§ **Task statement**
Retype the part of the data that opens with the line containing "The width and height of the screenshot is (445, 433)." and closes with the line containing "This screenshot has width=1231, height=591.", both lines included, with no changes.

===

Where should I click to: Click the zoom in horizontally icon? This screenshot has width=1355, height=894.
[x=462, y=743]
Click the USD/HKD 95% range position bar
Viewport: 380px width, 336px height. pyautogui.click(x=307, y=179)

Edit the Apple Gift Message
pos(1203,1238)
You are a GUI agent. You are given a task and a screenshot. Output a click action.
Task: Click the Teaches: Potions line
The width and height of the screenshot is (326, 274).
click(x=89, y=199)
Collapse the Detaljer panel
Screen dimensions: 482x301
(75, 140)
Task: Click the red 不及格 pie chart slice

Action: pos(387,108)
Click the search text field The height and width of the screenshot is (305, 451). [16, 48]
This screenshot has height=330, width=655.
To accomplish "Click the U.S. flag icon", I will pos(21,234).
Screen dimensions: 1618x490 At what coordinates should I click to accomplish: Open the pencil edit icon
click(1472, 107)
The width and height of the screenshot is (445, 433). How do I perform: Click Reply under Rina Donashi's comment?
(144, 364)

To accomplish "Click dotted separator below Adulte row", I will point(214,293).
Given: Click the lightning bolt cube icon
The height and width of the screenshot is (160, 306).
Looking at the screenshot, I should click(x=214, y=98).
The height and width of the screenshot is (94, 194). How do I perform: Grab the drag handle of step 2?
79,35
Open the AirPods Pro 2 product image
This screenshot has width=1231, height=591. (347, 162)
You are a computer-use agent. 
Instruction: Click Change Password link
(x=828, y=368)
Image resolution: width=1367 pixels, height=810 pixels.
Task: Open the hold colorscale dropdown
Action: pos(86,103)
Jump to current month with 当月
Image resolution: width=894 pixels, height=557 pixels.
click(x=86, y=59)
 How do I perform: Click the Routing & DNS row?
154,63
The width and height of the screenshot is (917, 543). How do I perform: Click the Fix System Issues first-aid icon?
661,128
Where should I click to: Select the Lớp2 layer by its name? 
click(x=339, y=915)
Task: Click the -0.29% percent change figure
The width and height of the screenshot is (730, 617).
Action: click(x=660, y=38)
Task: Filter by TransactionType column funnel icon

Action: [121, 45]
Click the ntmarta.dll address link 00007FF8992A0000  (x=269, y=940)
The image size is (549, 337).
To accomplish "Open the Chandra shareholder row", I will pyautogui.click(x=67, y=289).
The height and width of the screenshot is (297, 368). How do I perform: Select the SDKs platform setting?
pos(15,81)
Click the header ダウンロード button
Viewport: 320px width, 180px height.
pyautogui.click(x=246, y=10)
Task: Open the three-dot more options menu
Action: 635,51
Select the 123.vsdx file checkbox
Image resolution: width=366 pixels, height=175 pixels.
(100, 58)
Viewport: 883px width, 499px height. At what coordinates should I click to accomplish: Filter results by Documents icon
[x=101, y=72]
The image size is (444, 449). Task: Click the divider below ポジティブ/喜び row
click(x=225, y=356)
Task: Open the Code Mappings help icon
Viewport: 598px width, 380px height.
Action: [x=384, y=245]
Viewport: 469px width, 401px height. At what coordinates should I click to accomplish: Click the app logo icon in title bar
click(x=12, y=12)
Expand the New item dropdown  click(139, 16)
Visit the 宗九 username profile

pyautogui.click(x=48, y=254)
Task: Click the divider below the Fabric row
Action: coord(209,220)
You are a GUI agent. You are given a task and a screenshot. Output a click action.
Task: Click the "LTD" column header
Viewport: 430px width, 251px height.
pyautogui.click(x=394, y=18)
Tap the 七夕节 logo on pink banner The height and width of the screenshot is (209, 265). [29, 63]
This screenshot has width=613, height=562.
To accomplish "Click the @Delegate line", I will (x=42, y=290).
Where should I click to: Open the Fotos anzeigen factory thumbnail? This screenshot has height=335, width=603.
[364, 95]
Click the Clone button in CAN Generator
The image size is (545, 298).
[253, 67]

===

§ **Expected answer**
The width and height of the screenshot is (445, 433). How do I perform: Click Reply under Rina Donashi's comment?
(144, 364)

To accomplish "Click dotted separator below Adulte row", I will point(214,293).
Given: Click the lightning bolt cube icon
The height and width of the screenshot is (160, 306).
Looking at the screenshot, I should click(x=214, y=98).
The height and width of the screenshot is (94, 194). How do I perform: Grab the drag handle of step 2?
79,35
Open the AirPods Pro 2 product image
This screenshot has width=1231, height=591. (347, 162)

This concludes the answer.